English media personality (born 1998)

Wesley Nelson (born 18 March 1998) is an English singer and television personality. In 2018, he appeared in the fourth series of the ITV2 reality series Love Island, and has since competed on Dancing on Ice, The X Factor: Celebrity and Celebrity SAS: Who Dares Wins, as well as winning The Games.

==Career==
In 2018, Nelson became a contestant on the fourth series of the ITV2 dating reality series Love Island. He, alongside reality star Megan Barton-Hanson, reached the final and finished in fourth place. In January 2019, Nelson participated in the eleventh series of Dancing on Ice. He was partnered with Vanessa Bauer, and finished as runner-up. In October 2019, he competed in The X Factor: Celebrity as part of a group called No Love Lost, composed of former Love Island stars Samira Mighty, Zara McDermott and Eyal Booker.

In August 2020, Nelson announced that he had signed a solo record deal with EMI Records. On 17 September 2020, he released his debut single, "See Nobody", with Hardy Caprio. On 1 April 2021, he released the single, "Nice to Meet Ya" featuring Yxng Bane. In May 2022, Nelson won the ITV revival series of the celebrity athletics competition The Games.

==Personal life==
Nelson is the brother of professional footballer Curtis Nelson.

==Filmography==

As himself
| Year | Title | Notes |
|---|---|---|
| 2018 | Love Island | Contestant; Series 4 |
| 2019 | Dancing on Ice | Contestant; Series 11 |
| 2019 | 8 Out of 10 Cats | Guest panellist |
| 2019 | The Crystal Maze | 1 episode |
| 2019 | The X Factor: Celebrity | Contestant |
| 2019 | Sink or Swim | Contestant |
| 2019 | Celebrity Antiques Road Trip | 1 episode |
| 2021 | Celebrity SAS: Who Dares Wins | Contestant |
| 2022 | The Games | Contestant |

==Discography==
===Singles===
====As lead artist====

Title: Year; Peak chart positions; Certifications; Album
UK: GER; IRE
"See Nobody" (with Hardy Caprio): 2020; 3; —; 9; BPI: Platinum;; Non-album singles
"Nice to Meet Ya" (featuring Yxng Bane): 2021; 33; 5; 63; BPI: Silver;
"Say Nothing": —; —; —
"Habits" (with Ayo Beatz): —; —; —
"Fly Away" (with French Montana): 2022; —; —; —
"Message from My Ex" / "3 Words (Message to My Ex)": —; —; —
"Forever": 2023; —; —; —
"Good Part" (with Deeps): —; —; —
"Abracadabra" (featuring Craig David): 2024; 37; —; 55
"Barcelona" (with Billen Ted): —; —; —
"Yellow": —; —; —
"—" denotes items which were not released in that country or failed to chart.
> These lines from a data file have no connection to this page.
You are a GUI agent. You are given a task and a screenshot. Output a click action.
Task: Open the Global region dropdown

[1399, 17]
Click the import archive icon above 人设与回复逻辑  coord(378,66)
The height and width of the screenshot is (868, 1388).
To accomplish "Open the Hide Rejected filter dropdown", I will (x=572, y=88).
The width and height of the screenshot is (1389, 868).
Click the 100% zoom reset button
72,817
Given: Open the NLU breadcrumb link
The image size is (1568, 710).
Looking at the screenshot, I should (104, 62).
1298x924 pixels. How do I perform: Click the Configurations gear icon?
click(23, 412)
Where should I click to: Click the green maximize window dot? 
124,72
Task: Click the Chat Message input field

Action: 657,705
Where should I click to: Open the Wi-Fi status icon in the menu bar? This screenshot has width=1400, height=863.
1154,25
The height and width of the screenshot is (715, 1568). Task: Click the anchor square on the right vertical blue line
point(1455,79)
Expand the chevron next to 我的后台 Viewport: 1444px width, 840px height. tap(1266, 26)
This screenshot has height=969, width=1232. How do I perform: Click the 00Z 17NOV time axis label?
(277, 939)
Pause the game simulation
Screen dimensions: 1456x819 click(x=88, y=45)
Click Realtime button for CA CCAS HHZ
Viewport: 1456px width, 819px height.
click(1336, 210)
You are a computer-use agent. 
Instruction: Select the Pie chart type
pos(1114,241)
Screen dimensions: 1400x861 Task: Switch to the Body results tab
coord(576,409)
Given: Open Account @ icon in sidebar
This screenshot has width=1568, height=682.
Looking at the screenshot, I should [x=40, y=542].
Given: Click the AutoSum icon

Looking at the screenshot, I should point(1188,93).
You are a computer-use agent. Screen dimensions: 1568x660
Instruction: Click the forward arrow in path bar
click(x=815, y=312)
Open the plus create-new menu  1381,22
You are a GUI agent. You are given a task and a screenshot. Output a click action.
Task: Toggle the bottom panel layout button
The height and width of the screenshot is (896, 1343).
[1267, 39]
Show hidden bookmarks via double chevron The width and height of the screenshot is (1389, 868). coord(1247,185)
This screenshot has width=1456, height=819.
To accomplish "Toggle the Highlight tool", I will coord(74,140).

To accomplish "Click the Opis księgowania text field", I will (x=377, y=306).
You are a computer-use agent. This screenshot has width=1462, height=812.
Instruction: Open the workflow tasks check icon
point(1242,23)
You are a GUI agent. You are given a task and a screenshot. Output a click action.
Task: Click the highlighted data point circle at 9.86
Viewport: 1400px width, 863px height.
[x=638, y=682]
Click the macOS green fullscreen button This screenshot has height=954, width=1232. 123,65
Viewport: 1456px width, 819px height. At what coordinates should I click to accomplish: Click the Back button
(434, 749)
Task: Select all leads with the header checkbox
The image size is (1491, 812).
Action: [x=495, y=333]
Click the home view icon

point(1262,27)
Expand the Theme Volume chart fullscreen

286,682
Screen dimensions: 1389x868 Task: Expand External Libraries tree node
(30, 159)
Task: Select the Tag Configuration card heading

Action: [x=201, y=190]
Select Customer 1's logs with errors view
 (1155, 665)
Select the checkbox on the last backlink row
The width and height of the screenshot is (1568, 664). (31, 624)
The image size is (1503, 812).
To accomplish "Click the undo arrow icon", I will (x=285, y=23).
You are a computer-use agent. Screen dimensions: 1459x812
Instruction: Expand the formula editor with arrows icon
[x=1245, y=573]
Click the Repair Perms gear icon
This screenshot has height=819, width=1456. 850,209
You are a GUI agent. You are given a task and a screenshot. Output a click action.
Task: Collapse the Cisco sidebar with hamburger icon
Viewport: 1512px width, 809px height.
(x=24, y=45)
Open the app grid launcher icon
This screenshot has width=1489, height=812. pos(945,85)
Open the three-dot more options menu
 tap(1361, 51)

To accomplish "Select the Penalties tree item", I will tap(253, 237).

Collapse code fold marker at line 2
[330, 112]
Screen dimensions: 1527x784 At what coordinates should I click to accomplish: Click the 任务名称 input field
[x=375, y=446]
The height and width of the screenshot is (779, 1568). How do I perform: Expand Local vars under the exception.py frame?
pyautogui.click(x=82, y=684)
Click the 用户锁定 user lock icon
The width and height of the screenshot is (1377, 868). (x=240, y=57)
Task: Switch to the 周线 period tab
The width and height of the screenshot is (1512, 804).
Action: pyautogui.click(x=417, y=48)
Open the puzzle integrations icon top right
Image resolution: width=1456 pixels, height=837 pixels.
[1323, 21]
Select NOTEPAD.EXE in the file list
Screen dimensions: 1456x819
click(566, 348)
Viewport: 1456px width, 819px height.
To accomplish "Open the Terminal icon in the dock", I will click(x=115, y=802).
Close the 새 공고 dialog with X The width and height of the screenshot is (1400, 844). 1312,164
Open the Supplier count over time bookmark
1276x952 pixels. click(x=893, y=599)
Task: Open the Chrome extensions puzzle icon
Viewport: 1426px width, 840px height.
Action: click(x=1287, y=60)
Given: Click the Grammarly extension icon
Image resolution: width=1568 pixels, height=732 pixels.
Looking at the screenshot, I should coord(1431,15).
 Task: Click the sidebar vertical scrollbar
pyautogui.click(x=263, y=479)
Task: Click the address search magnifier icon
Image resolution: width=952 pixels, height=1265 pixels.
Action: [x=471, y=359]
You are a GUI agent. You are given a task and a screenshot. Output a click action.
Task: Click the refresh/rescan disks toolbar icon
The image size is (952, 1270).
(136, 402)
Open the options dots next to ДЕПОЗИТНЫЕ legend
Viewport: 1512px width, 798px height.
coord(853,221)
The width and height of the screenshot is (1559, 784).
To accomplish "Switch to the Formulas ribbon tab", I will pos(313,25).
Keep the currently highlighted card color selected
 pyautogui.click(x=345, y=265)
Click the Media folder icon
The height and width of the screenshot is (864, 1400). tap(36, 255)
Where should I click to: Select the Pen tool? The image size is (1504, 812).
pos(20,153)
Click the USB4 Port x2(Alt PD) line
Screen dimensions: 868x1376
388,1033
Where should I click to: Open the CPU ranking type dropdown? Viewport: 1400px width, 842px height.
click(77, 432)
====As featured artist====

| Title | Year | Peak chart positions |  | Certifications | Album |
| UK | IRE |
| "Drive" (Clean Bandit and Topic featuring Wes Nelson) | 2021 | 17 | 30 | BPI: Platinum; | Non-album single |
"—" denotes items which were not released in that country or failed to chart.